Photo: via ABC
It’s hard to tell which is more astounding: that the U.S. government is preparing to jail a CIA whistleblower for “outing” a covert CIA agent — a felony — or that the outed agent is “well known” to be a torturer of profound talent, and horrific capabilities.Prosecutors won a hard fought judgement a few days ago, one which will make their case a whole lot easier.
U.S. District Judge Leonie Brinkema issued the ruling Tuesday that prosecutors will not have to prove John Kirakou intended harm when he alegedly divulged secret information to three journalists, only that he only that “reason to believe” the leak could cause harm.
The distinction is one that puts him considerably closer to serving a long sentence for essentially blowing the whistle on a highly controversial, incredibly opaque process of rendition and “torture.”
The story started when John Kiriakou blew the whistle on the CIA’s torture program in 2007 during an interview with ABC. The interview, in which he seemed to defend the technique of waterboarding while simultaneously condemning it as an undeniable form of torture, revealed Kiriakou’s role facilitating the Rendition, Detention, Interrogation (RDI) CIA teams in the case of alleged terrorist Abu Zubaida.
According to a Dana Priest article titled “Wrongful Imprisonment: The Tale Of A CIA Mistake,” RDI is:
Members of the Rendition Group follow a simple but standard procedure: Dressed head to toe in black, including masks, they blindfold and cut the clothes off their new captives, then administer an enema and sleeping drugs. They outfit detainees in a diaper and jumpsuit for what can be a day-long trip. Their destinations … one of the CIA’s own covert prisons — referred to in classified documents as “black sites.”

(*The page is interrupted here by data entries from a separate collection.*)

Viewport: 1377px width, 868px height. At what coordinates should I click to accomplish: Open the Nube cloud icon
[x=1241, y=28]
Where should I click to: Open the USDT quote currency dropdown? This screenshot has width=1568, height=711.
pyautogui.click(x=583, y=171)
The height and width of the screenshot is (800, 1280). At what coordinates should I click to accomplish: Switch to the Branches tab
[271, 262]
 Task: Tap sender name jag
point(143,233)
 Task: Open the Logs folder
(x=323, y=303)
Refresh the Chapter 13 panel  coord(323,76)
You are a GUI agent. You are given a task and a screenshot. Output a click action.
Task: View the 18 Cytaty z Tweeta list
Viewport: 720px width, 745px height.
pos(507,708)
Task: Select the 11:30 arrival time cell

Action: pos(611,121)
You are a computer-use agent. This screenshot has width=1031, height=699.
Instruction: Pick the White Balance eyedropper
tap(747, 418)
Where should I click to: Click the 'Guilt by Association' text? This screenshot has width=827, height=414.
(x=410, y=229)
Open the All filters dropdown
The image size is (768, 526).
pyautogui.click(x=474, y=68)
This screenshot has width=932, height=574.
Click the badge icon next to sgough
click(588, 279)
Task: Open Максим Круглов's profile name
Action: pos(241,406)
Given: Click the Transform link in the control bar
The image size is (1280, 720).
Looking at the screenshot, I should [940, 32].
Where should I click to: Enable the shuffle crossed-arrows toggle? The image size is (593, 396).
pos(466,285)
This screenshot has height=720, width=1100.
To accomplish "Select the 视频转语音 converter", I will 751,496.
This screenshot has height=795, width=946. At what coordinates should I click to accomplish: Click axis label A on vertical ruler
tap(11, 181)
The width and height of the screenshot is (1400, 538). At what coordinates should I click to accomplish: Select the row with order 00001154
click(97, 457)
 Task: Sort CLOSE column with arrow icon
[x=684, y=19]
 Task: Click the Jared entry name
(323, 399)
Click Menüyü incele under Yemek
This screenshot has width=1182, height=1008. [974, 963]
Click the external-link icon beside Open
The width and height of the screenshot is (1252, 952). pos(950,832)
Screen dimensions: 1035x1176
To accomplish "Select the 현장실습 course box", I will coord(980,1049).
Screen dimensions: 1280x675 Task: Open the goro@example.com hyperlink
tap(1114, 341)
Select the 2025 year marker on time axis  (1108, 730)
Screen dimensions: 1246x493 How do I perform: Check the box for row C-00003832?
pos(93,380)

The checklist for ending up in one of these sites was pretty general, as one counterterrorism official told Priest, “Whatever quality control mechanisms were in play on September 10th were eliminated on September 11th.”
When Zubaida finally got his day in court, sealed legal defence documents contained the names of two covert CIA employees (one an agent, another an asset) involved in Zubaida’s torture — they were dubbed ‘Official A’ and ‘Official B’ in Kariaku’s indictment.
The officials have since been identified, and their names have been posted to Cryptome.
The identity of “Covert Officer A,” which Kiriakou is alleged to have revealed, was a prime torturer in the agency. He allegedly abused and saw to it that detainees were abused. On the other hand, Kiriakou’s “crime” is that he went on television and told the country waterboarding was indeed torture at a moment when the Bush administration did not want that to be part of public discussion.
A former government official with close ties to the case, on condition of anonymity, told Gosztola the CIA was “totally ticked at Kiriakou for acknowledging the use of torture as state policy.” The official said the CIA hoped to make an example out of Kiriaku.
The official also said that the identity of ‘Official A’ was never really that secret, that many members of human rights organisations had found out his name prior to 2008 date of the supposed Kiriakou leak.
These individuals in the human rights community have known that the agent allegedly ensured detainees were “properly rendered and tortured,” according to the source, who alleges they have known he took part in “sadistic acts of horrendous conduct against the detainees” and have engaged in what appears to be a “code of silence” protecting the individual while the Justice Department prosecutes Kiriakou.
So Kiriakou is set to possibly go to jail for as many as 50 years on several federal charges, while meanwhile the outed CIA ‘prime torturer’ is retired and living in Virginia. The Kiriakou case is another example of the Obama administration’s hard line on whistleblowers and leakers.